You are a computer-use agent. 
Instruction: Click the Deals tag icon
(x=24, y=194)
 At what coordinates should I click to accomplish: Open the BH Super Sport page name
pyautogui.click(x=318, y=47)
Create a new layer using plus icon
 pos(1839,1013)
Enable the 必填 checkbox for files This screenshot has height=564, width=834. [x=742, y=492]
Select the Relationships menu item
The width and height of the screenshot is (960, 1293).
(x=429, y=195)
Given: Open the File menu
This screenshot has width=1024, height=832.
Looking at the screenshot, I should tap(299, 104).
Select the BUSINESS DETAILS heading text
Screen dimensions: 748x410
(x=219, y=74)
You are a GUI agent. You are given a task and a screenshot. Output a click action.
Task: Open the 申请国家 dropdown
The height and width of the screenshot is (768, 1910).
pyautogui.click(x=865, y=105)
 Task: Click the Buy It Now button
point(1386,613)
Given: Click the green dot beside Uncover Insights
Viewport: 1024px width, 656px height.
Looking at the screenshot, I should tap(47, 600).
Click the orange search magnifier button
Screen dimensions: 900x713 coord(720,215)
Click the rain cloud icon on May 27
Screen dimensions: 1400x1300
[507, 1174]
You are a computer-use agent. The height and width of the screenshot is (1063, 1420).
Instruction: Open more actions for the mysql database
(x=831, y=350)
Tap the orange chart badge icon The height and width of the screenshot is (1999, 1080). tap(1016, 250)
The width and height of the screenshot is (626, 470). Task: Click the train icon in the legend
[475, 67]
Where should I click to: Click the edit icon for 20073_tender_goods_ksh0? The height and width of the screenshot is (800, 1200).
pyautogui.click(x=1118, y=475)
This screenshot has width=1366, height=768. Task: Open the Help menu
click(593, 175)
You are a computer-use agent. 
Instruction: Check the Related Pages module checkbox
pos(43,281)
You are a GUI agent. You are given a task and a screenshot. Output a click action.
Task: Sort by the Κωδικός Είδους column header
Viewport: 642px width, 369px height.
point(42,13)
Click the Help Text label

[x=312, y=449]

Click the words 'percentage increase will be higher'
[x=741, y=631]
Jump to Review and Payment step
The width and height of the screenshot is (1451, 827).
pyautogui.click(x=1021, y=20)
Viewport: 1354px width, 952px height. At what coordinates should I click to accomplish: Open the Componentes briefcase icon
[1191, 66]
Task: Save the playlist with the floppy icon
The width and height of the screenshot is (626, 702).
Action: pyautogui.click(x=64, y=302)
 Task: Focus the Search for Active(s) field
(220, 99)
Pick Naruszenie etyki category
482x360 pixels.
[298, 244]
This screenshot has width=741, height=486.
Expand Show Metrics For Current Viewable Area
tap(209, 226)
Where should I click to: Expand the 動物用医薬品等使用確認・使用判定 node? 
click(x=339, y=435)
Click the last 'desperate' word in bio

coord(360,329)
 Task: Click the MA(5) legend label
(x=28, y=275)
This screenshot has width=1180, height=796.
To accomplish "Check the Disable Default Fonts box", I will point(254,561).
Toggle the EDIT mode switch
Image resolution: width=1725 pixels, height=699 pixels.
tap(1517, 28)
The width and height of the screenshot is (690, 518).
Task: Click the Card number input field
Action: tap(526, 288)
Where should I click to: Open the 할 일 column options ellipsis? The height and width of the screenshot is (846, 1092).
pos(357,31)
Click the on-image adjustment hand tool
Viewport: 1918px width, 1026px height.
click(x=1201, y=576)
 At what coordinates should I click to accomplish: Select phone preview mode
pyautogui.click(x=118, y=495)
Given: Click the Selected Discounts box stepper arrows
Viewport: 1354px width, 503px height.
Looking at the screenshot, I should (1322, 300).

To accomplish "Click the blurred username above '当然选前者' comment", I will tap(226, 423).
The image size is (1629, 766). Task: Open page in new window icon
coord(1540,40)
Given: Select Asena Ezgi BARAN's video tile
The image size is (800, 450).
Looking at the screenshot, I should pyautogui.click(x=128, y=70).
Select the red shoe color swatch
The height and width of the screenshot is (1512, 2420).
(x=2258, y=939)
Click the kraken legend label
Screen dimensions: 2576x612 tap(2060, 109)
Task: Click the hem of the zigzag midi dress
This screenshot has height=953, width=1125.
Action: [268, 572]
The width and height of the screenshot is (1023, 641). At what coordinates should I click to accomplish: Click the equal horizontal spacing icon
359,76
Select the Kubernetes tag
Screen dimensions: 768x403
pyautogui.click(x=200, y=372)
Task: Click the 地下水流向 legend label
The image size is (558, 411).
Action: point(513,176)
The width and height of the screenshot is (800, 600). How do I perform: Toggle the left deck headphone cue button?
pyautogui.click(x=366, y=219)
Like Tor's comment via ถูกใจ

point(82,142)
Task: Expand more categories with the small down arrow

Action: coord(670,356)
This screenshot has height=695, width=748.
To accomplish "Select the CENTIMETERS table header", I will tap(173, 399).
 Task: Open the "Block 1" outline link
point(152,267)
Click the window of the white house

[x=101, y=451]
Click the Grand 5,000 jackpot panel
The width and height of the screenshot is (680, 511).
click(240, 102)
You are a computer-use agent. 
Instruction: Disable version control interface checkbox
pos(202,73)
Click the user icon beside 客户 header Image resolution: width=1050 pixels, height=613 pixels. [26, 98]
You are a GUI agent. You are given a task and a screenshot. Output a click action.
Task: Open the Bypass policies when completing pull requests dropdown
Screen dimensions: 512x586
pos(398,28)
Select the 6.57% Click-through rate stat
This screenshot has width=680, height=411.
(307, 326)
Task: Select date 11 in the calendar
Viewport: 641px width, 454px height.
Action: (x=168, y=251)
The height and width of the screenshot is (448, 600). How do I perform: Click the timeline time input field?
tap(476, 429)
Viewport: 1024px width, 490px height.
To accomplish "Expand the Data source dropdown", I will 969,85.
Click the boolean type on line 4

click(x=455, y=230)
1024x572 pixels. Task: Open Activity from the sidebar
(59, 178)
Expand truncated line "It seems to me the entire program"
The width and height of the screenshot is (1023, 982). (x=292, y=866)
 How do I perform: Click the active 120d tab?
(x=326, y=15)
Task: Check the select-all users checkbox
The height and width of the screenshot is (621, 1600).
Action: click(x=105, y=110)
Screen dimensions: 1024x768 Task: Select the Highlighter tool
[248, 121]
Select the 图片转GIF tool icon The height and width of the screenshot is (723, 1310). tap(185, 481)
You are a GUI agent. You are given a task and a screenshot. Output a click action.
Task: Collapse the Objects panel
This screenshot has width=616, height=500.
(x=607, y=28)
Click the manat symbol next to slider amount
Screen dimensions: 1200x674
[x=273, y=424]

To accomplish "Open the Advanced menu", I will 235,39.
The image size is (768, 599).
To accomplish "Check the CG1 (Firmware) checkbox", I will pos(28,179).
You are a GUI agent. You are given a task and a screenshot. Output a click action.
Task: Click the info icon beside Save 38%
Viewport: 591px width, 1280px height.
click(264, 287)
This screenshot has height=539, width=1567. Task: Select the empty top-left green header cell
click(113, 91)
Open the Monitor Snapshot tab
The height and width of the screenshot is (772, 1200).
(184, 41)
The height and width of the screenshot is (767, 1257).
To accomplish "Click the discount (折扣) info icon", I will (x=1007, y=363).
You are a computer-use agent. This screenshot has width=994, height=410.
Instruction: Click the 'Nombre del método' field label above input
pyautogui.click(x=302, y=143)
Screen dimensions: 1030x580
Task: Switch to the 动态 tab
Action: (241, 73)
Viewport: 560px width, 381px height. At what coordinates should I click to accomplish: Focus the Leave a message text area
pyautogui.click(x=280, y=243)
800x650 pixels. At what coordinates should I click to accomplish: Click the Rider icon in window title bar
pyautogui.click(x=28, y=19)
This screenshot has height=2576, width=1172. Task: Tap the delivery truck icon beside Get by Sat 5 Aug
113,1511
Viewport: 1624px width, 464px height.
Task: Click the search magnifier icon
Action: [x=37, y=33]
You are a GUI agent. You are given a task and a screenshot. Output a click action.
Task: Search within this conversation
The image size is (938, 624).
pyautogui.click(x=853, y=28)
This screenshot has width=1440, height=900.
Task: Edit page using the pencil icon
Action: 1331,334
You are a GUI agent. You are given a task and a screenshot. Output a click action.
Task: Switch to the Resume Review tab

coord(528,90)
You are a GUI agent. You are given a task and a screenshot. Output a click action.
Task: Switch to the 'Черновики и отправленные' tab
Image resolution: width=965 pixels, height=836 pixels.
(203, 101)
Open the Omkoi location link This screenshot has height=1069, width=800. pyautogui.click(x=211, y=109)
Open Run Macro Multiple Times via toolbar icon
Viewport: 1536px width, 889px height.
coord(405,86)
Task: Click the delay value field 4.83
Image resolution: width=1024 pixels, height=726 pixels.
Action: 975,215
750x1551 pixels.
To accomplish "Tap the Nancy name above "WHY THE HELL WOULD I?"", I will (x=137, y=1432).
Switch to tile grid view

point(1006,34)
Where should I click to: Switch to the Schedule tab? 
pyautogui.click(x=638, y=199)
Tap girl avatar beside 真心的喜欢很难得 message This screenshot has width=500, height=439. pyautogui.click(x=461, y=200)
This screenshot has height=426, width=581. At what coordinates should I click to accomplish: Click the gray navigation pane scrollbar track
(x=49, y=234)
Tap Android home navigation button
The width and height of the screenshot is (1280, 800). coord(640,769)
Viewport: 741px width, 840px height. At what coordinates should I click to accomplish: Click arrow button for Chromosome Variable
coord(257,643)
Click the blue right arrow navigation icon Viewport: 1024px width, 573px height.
########
**ABOUT THIS TASK**
Copy exactly the lines above, starting at the opening line and finishing at the line in which "Task: Open the 申请国家 dropdown" occurs.

**ANSWER TO THE EXERCISE**
You are a computer-use agent. 
Instruction: Click the Deals tag icon
(x=24, y=194)
 At what coordinates should I click to accomplish: Open the BH Super Sport page name
pyautogui.click(x=318, y=47)
Create a new layer using plus icon
 pos(1839,1013)
Enable the 必填 checkbox for files This screenshot has height=564, width=834. [x=742, y=492]
Select the Relationships menu item
The width and height of the screenshot is (960, 1293).
(x=429, y=195)
Given: Open the File menu
This screenshot has width=1024, height=832.
Looking at the screenshot, I should tap(299, 104).
Select the BUSINESS DETAILS heading text
Screen dimensions: 748x410
(x=219, y=74)
You are a GUI agent. You are given a task and a screenshot. Output a click action.
Task: Open the 申请国家 dropdown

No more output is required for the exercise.